[erlang-questions] ETS memory fragmentation after deleting data

Sverker Eriksson sverker@REDACTED
Thu Feb 7 22:25:10 CET 2019


Hi Dániel 
I looked at your test code and I think it can be the 'mbcs_pool' stats that are missing.
They are returned as {mbcs_pool,[{blocks_size,0}]} without carriers_size for some reason
by erlang:system_info({allocator_sizes,ets_alloc}).
Use erlang:system_info({allocator,ets_alloc}) to get mbcs_pool with both block and carrier sizes.
Another thing that might confuse is that all binaries larger than 64 bytes will be stored in binary_alloc.
/Sverker

On tor, 2019-02-07 at 15:35 +0100, Dániel Szoboszlay wrote:
> Hi,
> 
> I would like to understand some things about ETS memory fragmentation after
> deleting data. My current (probably faulty) mental model of the issue looks
> like this:
> For every object in an ETS table a block is allocated on a carrier (typically
> a multi-block carrier, unless the object is huge).
> Besides the objects themselves, the ETS table obviously needs some additional
> blocks too to describe the hash table data structure. The size of this data
> shall be small compared to the object data however (since ETS is not terribly
> space-inefficient), so I won't think about them any more.
> If I delete some objects from an ETS table, the corresponding blocks are
> deallocated.
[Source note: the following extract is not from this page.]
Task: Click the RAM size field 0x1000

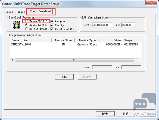Action: click(128, 25)
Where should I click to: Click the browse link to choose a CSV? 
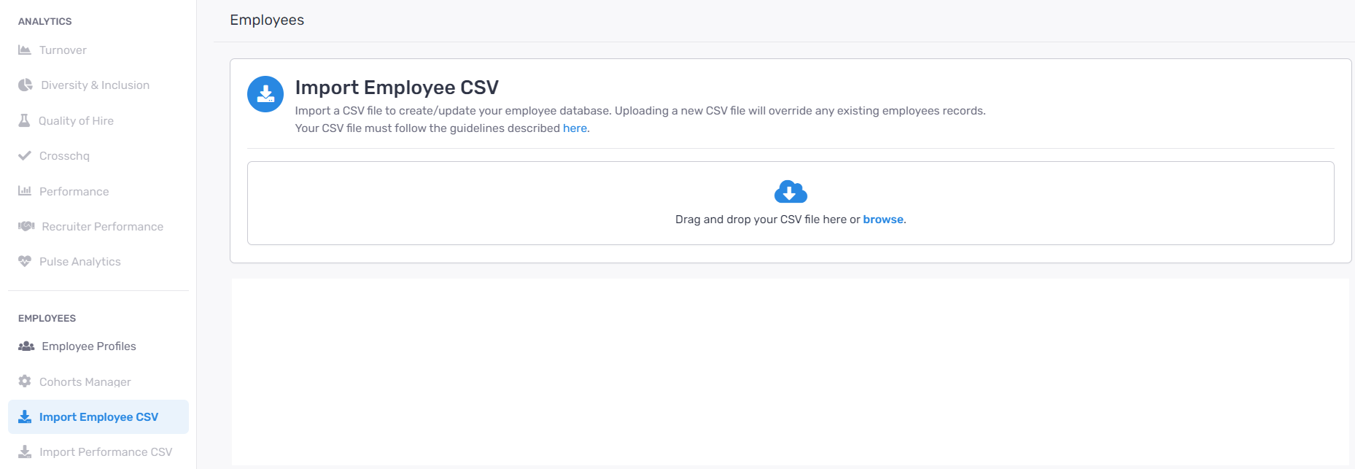click(x=883, y=220)
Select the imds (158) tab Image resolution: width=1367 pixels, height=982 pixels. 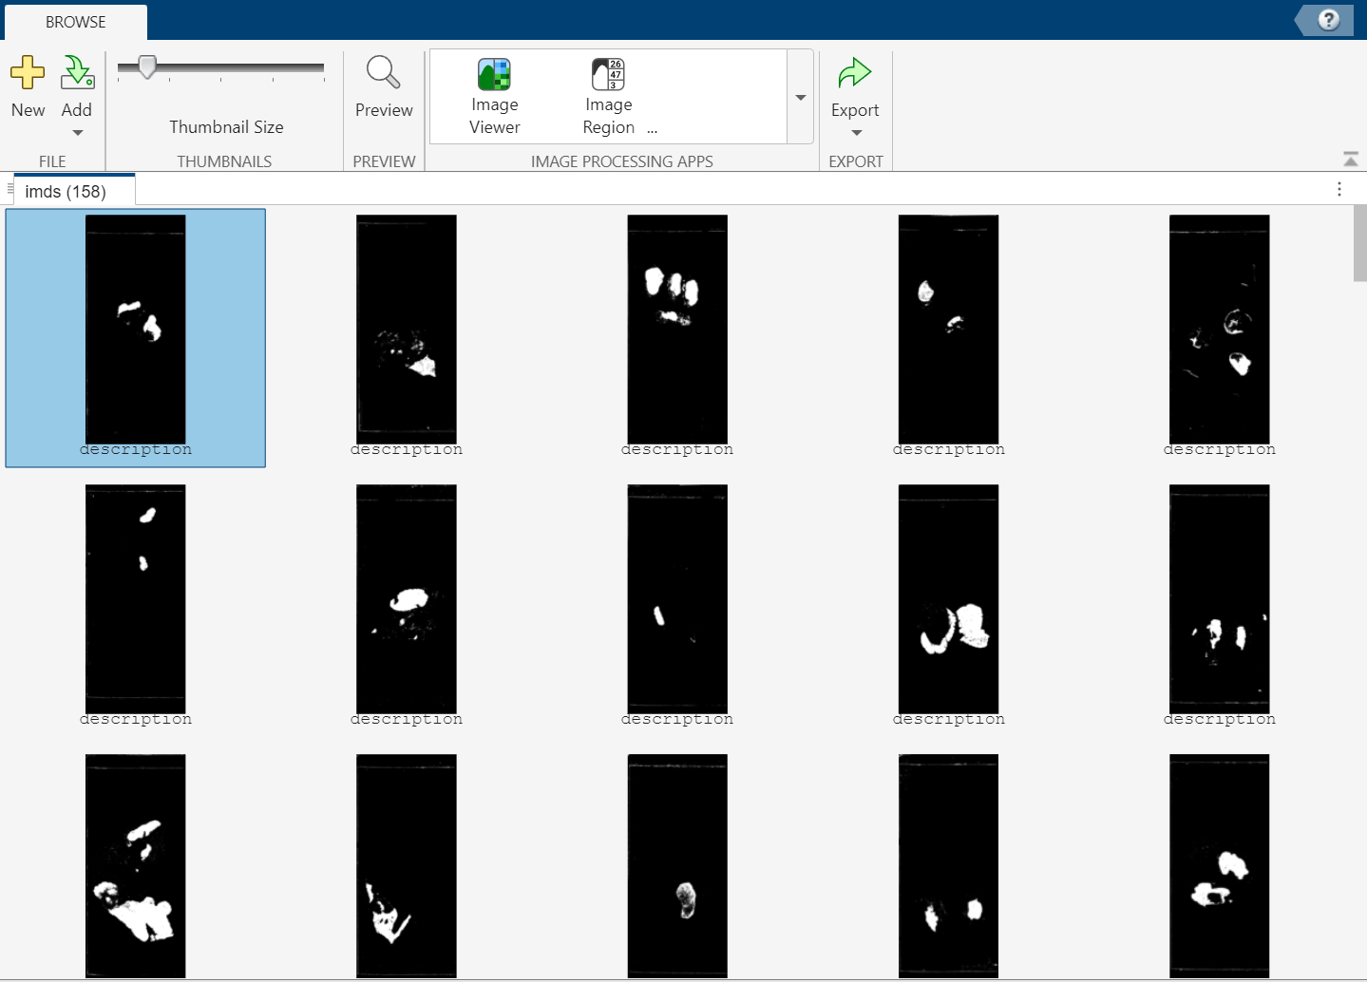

However, the rest of the objects remain in their original
> location, so the carriers cannot be deallocated (unless all of their objects
> get deleted).
> This implies that deleting a lot of data from ETS tables would lead to memory
> fragmentation.
> Since there's no way to force ETS to rearrange the objects it already stores,
> the memory remains fragmented until subsequent updates to ETS tables fill the
> gaps with new objects.
> I wrote a small test program (available here) to verify my mental model. But
> it doesn't exactly behave as I expected.
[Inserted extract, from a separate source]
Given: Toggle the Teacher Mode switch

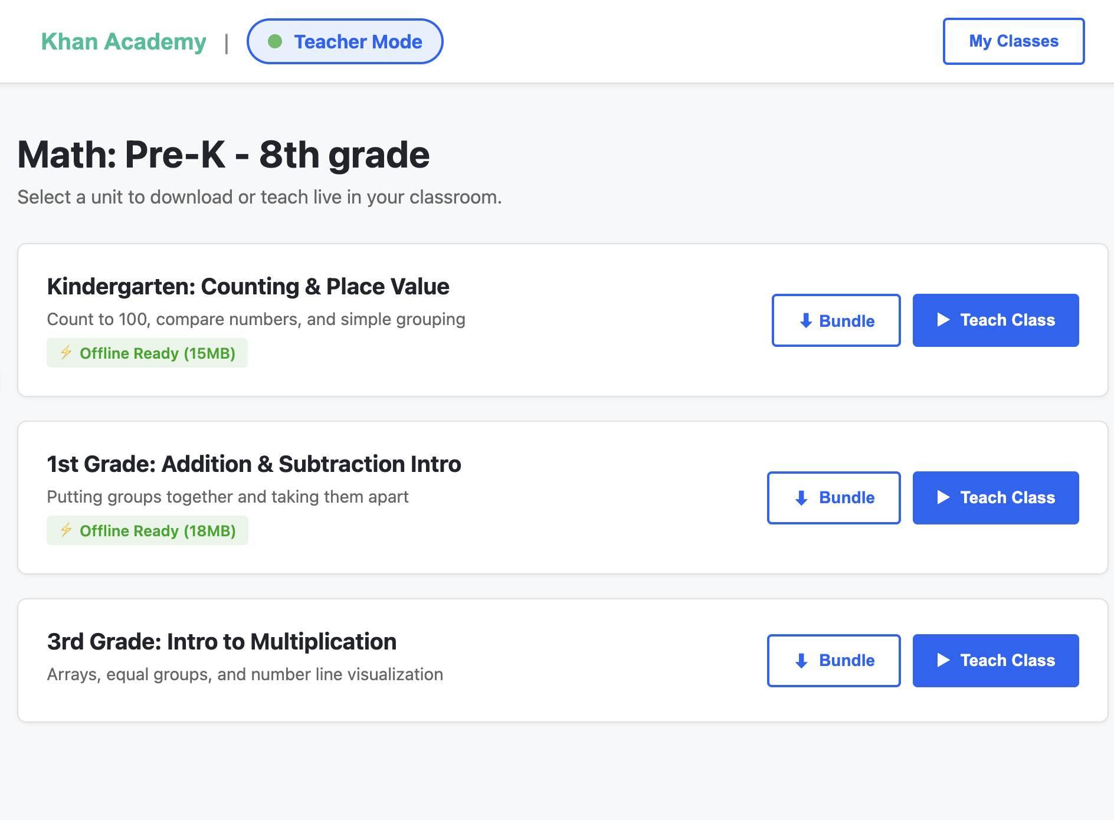Looking at the screenshot, I should (345, 41).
> I create an ETS table and populate it with 1M objects, where each object is
> 1027 words large.
> 
> I expect the total ETS memory use to be around 1M * 1027 * 8 bytes ~ 7835 MiB
> (the size of all other ETS tables on a newly started Erlang node is
> negligible).
> 
> And indeed I see that the total block size is ~7881 MiB and the total carrier
> size is ~7885 MiB (99.95% utilisation).
> I delete 75% of the objects randomly.
> 
> I expect the block size to go down by ~75% and the carrier size with some
> smaller value.
> 
> In practice however the block size goes down by 87%, while the carrier size
> drops by 48% (resulting in a disappointing 25% utilisation).
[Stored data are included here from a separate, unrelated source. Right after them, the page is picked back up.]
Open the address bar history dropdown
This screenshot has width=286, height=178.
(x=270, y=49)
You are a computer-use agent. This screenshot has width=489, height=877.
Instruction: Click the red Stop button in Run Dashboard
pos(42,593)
> Finally, I try to defragment the memory by overwriting each object that was
> left in the table with itself.
> 
> I expect this operation to have no effect on the block size, but close the gap
> between the block size and carrier size by compacting the blocks on fewer
> carriers.
> 
> In practice however the block size goes up by 91%(!!!), while the carrier size
> comes down very close to this new block size (utilisation is back at 99.56%).
> All in all, compared to the initial state in step 1, both block and carrier
> size is down by 75%.
> So here's the list of things I don't understand or know based on this
> exercise:
> How could the block size drop by 87% after deleting 75% of the data in step 2?
> Why did overwriting each object with itself resulted in almost doubling the
> block size?
> Would you consider running a select_replace to compact a table after deletions
> safe in production? E.g. doing it on a Mnesia table that's several GB-s in
> size and is actively used by Mnesia transactions. (I know the replace is
> atomic on each object, but how would a long running replace affect the
> execution time of other operations for example?)
> Step 3 helped to reclaim unused memory, but it almost doubled the used memory
> (the block size). I don't know what caused this behaviour, but is there an
> operation that would achieve the opposite effect? That is, without altering
> the contents of the table reduce the block size by 45-50%?